■ **Task requirements**
Set down every entry exactly as it was written.

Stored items
=-=-=

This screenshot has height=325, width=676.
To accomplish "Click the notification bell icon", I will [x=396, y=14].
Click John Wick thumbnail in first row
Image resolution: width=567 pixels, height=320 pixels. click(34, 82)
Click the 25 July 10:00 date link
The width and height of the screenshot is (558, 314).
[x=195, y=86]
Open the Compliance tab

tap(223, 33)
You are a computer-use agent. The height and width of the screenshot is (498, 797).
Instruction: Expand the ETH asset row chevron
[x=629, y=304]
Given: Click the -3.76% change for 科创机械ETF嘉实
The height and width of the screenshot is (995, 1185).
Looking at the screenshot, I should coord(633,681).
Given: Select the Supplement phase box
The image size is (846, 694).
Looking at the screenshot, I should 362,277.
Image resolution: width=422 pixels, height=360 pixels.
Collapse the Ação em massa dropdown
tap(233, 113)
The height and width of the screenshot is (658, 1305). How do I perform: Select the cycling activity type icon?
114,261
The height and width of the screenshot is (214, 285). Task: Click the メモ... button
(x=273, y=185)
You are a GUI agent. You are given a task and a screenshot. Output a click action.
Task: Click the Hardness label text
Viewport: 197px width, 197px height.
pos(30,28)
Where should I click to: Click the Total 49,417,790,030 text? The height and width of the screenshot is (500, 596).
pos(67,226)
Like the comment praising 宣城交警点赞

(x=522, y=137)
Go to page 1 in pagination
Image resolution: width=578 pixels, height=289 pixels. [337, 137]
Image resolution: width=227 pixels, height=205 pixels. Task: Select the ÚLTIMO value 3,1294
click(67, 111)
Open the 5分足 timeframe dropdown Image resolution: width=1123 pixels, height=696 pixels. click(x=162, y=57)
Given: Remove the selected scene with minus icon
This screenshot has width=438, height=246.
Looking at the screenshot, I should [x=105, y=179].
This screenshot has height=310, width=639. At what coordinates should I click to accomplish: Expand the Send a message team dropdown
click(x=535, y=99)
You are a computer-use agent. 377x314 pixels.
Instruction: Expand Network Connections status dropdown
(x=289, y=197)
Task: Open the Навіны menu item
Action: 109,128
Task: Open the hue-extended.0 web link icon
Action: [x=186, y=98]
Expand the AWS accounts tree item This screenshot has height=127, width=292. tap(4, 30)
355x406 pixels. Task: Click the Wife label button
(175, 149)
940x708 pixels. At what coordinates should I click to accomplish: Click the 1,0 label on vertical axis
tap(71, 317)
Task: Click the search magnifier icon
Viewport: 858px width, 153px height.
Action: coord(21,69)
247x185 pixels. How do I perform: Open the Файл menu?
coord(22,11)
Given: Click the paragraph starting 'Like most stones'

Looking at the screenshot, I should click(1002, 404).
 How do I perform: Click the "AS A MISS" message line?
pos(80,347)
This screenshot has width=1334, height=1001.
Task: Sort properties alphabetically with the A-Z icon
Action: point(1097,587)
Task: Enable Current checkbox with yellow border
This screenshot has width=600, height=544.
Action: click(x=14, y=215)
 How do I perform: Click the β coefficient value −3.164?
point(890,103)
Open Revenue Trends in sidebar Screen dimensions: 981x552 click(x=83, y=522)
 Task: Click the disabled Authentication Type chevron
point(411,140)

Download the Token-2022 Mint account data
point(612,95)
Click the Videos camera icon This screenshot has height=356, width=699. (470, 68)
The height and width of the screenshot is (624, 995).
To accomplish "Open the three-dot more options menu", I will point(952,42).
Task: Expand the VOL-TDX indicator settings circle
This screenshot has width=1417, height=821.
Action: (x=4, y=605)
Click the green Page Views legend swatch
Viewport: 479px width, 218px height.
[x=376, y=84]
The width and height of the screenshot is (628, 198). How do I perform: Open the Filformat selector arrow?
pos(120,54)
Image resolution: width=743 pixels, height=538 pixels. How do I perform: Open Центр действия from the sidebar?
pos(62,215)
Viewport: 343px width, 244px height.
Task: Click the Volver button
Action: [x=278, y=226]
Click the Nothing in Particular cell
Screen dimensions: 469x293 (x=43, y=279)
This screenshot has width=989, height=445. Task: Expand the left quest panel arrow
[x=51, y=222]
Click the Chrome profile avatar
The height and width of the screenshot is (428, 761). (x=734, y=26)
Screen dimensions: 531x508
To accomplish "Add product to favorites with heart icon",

=-=-=

■ **Answer to this task**
This screenshot has height=325, width=676.
To accomplish "Click the notification bell icon", I will [x=396, y=14].
Click John Wick thumbnail in first row
Image resolution: width=567 pixels, height=320 pixels. click(34, 82)
Click the 25 July 10:00 date link
The width and height of the screenshot is (558, 314).
[x=195, y=86]
Open the Compliance tab

tap(223, 33)
You are a computer-use agent. The height and width of the screenshot is (498, 797).
Instruction: Expand the ETH asset row chevron
[x=629, y=304]
Given: Click the -3.76% change for 科创机械ETF嘉实
The height and width of the screenshot is (995, 1185).
Looking at the screenshot, I should coord(633,681).
Given: Select the Supplement phase box
The image size is (846, 694).
Looking at the screenshot, I should 362,277.
Image resolution: width=422 pixels, height=360 pixels.
Collapse the Ação em massa dropdown
tap(233, 113)
The height and width of the screenshot is (658, 1305). How do I perform: Select the cycling activity type icon?
114,261
The height and width of the screenshot is (214, 285). Task: Click the メモ... button
(x=273, y=185)
You are a GUI agent. You are given a task and a screenshot. Output a click action.
Task: Click the Hardness label text
Viewport: 197px width, 197px height.
pos(30,28)
Where should I click to: Click the Total 49,417,790,030 text? The height and width of the screenshot is (500, 596).
pos(67,226)
Like the comment praising 宣城交警点赞

(x=522, y=137)
Go to page 1 in pagination
Image resolution: width=578 pixels, height=289 pixels. [337, 137]
Image resolution: width=227 pixels, height=205 pixels. Task: Select the ÚLTIMO value 3,1294
click(67, 111)
Open the 5分足 timeframe dropdown Image resolution: width=1123 pixels, height=696 pixels. click(x=162, y=57)
Given: Remove the selected scene with minus icon
This screenshot has width=438, height=246.
Looking at the screenshot, I should [x=105, y=179].
This screenshot has height=310, width=639. At what coordinates should I click to accomplish: Expand the Send a message team dropdown
click(x=535, y=99)
You are a computer-use agent. 377x314 pixels.
Instruction: Expand Network Connections status dropdown
(x=289, y=197)
Task: Open the Навіны menu item
Action: 109,128
Task: Open the hue-extended.0 web link icon
Action: [x=186, y=98]
Expand the AWS accounts tree item This screenshot has height=127, width=292. tap(4, 30)
355x406 pixels. Task: Click the Wife label button
(175, 149)
940x708 pixels. At what coordinates should I click to accomplish: Click the 1,0 label on vertical axis
tap(71, 317)
Task: Click the search magnifier icon
Viewport: 858px width, 153px height.
Action: coord(21,69)
247x185 pixels. How do I perform: Open the Файл menu?
coord(22,11)
Given: Click the paragraph starting 'Like most stones'

Looking at the screenshot, I should click(1002, 404).
 How do I perform: Click the "AS A MISS" message line?
pos(80,347)
This screenshot has width=1334, height=1001.
Task: Sort properties alphabetically with the A-Z icon
Action: point(1097,587)
Task: Enable Current checkbox with yellow border
This screenshot has width=600, height=544.
Action: click(x=14, y=215)
 How do I perform: Click the β coefficient value −3.164?
point(890,103)
Open Revenue Trends in sidebar Screen dimensions: 981x552 click(x=83, y=522)
 Task: Click the disabled Authentication Type chevron
point(411,140)

Download the Token-2022 Mint account data
point(612,95)
Click the Videos camera icon This screenshot has height=356, width=699. (470, 68)
The height and width of the screenshot is (624, 995).
To accomplish "Open the three-dot more options menu", I will point(952,42).
Task: Expand the VOL-TDX indicator settings circle
This screenshot has width=1417, height=821.
Action: (x=4, y=605)
Click the green Page Views legend swatch
Viewport: 479px width, 218px height.
[x=376, y=84]
The width and height of the screenshot is (628, 198). How do I perform: Open the Filformat selector arrow?
pos(120,54)
Image resolution: width=743 pixels, height=538 pixels. How do I perform: Open Центр действия from the sidebar?
pos(62,215)
Viewport: 343px width, 244px height.
Task: Click the Volver button
Action: [x=278, y=226]
Click the Nothing in Particular cell
Screen dimensions: 469x293 (x=43, y=279)
This screenshot has width=989, height=445. Task: Expand the left quest panel arrow
[x=51, y=222]
Click the Chrome profile avatar
The height and width of the screenshot is (428, 761). (x=734, y=26)
Screen dimensions: 531x508
To accomplish "Add product to favorites with heart icon",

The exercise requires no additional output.